States need a larger role in forming a U.S. emergency-services radio network authorized by Congress after communication breakdowns among police and firefighters during the Sept. 11 terrorist attacks, U.S. lawmakers said.

That the First Responder Network Authority’s board doesn’t include a current state official “feels like an insider deal to me in terms of the federal government pretending to represent somebody it’s not,” Representative Greg Walden, an Oregon Republican, said at a House Energy and Commerce Committee hearing today. “We wanted somebody who was actually from a state.”

The committee held the hearing to assess progress of the emergency network, which would be paid for by $7 billion in proceeds from a U.S. auction of television airwaves to wireless phone carriers.

Congress passed legislation last February to fulfill a recommendation of the 9/11 Commission that investigated the attacks in New York and Washington.

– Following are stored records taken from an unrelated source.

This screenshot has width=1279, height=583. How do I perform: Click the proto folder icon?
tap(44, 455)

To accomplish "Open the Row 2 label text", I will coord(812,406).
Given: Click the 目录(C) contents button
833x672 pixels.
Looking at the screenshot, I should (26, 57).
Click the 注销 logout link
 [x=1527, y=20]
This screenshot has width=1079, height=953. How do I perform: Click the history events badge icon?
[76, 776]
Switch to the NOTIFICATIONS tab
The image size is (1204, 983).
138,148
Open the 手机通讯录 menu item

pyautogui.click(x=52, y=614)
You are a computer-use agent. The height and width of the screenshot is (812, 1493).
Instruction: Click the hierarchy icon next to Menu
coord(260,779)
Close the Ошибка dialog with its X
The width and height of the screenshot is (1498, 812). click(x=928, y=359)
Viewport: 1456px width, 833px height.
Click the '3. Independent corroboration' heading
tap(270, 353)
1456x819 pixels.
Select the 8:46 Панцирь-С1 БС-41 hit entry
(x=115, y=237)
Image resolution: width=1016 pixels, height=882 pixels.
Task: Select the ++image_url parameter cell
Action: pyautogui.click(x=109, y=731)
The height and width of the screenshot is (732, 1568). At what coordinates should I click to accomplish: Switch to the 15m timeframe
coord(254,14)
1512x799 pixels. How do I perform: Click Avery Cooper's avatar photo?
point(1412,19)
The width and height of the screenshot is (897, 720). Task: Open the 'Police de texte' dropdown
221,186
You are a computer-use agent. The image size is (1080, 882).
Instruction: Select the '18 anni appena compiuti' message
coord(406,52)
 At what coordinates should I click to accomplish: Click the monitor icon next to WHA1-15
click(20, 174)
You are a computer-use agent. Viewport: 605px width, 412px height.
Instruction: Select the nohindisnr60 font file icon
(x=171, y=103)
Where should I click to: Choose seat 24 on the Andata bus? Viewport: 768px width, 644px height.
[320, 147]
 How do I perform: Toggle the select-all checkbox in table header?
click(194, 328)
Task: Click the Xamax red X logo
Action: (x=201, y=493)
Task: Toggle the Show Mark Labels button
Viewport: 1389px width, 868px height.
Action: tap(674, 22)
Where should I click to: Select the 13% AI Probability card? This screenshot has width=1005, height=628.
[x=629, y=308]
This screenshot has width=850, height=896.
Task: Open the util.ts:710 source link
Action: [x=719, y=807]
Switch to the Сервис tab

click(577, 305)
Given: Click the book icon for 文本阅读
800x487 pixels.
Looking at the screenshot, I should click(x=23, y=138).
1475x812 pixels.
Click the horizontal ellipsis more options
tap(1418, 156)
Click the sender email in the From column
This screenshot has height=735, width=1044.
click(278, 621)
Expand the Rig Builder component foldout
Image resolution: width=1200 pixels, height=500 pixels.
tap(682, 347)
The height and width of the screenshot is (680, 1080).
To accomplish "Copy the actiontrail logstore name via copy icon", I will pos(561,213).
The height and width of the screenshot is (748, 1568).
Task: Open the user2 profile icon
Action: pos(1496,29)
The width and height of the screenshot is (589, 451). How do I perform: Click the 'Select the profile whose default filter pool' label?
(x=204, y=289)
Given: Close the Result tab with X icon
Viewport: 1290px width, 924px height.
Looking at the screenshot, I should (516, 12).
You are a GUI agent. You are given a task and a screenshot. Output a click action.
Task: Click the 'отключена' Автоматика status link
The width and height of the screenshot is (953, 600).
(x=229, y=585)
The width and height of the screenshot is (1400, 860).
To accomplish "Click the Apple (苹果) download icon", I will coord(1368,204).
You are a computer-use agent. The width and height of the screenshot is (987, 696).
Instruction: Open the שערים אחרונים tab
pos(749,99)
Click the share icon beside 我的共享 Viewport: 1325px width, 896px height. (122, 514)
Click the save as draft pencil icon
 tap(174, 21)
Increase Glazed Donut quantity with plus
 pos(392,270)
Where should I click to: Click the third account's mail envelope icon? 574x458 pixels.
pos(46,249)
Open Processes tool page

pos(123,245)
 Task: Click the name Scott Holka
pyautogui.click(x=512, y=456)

Given the network’s ambition to cover the U.S. with a fraction of the resources available to the private sector, “states are understandably nervous that the combination of increased cost and insufficient funding will result in the uncovered cost being passed on to the state and local governments,” Chris McIntosh, Virginia statewide interoperable communications coordinator, told the committee.

President Barack Obama’s administration in August appointed 12 members to the board that runs the authority, known as FirstNet. The chairman is Sam Ginn, a senior adviser to New York-based investment bank Greenhill & Co. and former chairman of Vodafone AirTouch Plc, now Vodafone Group Plc.

Heather Phillips, a spokeswoman for the Commerce Department’s National Telecommunications and Information Administration, didn’t immediately respond to an e-mailed request for comment.